- **PROBLEM TO SOLVE**
Those lines of the records that contain "computer" are to be located and copied.

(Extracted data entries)
------------------------------------------------

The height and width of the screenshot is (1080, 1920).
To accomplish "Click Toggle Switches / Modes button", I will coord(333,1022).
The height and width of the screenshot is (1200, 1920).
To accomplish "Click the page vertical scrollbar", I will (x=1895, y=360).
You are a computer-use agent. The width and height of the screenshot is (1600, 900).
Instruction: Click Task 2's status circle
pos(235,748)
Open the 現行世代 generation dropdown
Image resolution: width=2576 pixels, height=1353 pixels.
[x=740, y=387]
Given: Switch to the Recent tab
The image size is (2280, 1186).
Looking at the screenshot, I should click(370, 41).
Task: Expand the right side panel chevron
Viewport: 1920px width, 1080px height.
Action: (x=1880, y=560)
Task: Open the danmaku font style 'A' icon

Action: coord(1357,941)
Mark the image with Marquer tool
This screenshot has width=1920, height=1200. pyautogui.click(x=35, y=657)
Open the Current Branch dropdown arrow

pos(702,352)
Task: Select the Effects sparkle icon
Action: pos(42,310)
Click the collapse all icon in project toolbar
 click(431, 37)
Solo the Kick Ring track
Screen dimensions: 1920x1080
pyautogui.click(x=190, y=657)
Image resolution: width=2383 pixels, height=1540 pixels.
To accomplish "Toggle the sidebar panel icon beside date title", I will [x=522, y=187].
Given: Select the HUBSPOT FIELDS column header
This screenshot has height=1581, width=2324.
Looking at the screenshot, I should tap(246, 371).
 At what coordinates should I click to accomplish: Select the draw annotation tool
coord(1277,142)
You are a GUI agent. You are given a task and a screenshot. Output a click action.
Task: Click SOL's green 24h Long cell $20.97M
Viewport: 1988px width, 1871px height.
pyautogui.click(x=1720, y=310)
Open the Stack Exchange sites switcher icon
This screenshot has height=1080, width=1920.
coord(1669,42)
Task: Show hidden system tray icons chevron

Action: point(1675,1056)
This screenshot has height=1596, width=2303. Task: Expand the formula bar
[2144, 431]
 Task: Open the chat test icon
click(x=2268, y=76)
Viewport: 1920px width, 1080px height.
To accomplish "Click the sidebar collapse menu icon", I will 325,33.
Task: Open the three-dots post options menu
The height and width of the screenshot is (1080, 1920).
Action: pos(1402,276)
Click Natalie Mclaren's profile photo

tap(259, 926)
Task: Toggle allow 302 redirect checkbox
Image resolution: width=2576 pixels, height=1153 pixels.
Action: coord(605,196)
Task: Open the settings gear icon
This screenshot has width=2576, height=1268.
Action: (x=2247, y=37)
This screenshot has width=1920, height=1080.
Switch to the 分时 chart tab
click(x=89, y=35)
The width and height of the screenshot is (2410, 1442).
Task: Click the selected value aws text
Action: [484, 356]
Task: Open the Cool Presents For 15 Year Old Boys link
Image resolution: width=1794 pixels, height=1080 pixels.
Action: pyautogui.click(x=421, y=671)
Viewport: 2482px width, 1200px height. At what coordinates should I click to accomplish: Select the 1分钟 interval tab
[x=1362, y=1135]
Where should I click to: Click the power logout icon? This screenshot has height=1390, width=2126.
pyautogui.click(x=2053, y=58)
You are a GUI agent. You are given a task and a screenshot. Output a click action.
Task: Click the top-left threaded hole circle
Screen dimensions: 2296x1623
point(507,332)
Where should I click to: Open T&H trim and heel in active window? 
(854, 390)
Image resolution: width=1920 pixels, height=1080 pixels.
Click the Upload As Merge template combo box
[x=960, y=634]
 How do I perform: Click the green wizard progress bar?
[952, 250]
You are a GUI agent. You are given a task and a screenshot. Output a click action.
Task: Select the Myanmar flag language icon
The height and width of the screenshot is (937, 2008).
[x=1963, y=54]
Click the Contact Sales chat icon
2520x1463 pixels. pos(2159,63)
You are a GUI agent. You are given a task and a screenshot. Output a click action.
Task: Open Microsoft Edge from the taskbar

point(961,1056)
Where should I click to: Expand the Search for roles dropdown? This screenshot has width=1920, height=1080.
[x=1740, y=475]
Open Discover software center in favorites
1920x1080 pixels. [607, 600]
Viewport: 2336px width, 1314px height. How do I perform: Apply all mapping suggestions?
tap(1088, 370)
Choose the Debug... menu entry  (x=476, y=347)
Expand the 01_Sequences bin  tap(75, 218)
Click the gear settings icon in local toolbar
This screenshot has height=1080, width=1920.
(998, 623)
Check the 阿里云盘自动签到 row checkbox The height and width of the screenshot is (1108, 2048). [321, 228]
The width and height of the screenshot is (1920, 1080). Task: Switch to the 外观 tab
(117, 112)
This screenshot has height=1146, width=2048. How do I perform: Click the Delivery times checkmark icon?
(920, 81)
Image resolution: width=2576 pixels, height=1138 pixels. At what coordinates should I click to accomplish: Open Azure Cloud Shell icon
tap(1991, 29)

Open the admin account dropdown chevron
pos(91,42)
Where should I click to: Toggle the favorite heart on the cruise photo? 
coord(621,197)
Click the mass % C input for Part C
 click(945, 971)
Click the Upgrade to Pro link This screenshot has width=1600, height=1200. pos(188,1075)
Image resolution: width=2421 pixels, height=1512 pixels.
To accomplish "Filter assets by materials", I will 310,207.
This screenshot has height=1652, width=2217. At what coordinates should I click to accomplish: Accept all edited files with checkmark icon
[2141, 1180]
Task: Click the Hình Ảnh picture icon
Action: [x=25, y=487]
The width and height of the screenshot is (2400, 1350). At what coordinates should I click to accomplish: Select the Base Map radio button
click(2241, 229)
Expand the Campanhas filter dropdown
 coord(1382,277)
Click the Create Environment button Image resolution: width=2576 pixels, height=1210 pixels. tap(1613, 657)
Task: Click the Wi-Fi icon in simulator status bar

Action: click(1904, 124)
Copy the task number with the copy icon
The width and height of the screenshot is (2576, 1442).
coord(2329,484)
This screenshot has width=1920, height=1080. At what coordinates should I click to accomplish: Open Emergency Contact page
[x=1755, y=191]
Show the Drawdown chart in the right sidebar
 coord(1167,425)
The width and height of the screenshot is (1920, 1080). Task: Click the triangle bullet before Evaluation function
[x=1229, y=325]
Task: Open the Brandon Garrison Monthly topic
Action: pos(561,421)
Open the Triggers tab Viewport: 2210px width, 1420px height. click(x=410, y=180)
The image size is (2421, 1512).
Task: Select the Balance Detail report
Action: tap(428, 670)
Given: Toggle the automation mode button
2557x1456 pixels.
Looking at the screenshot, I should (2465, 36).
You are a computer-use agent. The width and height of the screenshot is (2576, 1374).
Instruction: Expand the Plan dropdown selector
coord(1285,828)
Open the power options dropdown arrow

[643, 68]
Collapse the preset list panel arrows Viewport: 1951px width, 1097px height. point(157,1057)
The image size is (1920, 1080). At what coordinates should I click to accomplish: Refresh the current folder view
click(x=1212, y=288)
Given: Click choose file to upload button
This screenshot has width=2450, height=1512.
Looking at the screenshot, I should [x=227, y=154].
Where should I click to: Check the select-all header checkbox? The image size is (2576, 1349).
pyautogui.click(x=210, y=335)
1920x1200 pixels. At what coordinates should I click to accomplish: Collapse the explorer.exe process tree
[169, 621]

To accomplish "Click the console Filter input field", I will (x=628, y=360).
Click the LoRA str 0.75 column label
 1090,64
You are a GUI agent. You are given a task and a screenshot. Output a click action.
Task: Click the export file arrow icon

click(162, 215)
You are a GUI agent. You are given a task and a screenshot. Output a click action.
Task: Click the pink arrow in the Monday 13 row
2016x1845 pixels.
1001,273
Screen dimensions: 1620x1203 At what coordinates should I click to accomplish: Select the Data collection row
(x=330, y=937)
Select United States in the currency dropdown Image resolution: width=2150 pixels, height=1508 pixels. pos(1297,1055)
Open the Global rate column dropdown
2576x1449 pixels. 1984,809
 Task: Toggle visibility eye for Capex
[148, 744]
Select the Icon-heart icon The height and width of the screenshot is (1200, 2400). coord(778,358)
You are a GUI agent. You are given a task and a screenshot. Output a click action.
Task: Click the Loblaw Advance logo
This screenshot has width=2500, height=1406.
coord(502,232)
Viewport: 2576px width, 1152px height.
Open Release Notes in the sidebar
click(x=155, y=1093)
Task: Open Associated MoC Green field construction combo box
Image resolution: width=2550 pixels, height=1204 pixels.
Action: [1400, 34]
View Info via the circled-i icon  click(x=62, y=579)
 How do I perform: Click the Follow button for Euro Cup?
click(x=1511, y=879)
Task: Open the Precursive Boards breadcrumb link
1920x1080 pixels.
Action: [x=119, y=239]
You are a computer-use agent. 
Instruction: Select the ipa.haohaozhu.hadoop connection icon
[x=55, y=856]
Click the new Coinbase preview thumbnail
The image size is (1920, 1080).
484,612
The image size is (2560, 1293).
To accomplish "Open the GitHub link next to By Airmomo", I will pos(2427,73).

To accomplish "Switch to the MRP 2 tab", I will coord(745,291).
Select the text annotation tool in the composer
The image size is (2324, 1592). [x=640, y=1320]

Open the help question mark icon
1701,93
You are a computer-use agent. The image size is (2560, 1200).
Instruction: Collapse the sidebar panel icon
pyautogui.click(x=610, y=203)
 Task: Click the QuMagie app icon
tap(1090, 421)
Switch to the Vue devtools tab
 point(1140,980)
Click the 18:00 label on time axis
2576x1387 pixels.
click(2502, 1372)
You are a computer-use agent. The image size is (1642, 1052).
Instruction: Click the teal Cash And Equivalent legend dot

------------------------------------------------

- **EXPECTED ANSWER**
You are a computer-use agent. The width and height of the screenshot is (1600, 900).
You are a computer-use agent. The width and height of the screenshot is (2576, 1374).
You are a computer-use agent. 
You are a computer-use agent. The image size is (2560, 1200).
You are a computer-use agent. The image size is (1642, 1052).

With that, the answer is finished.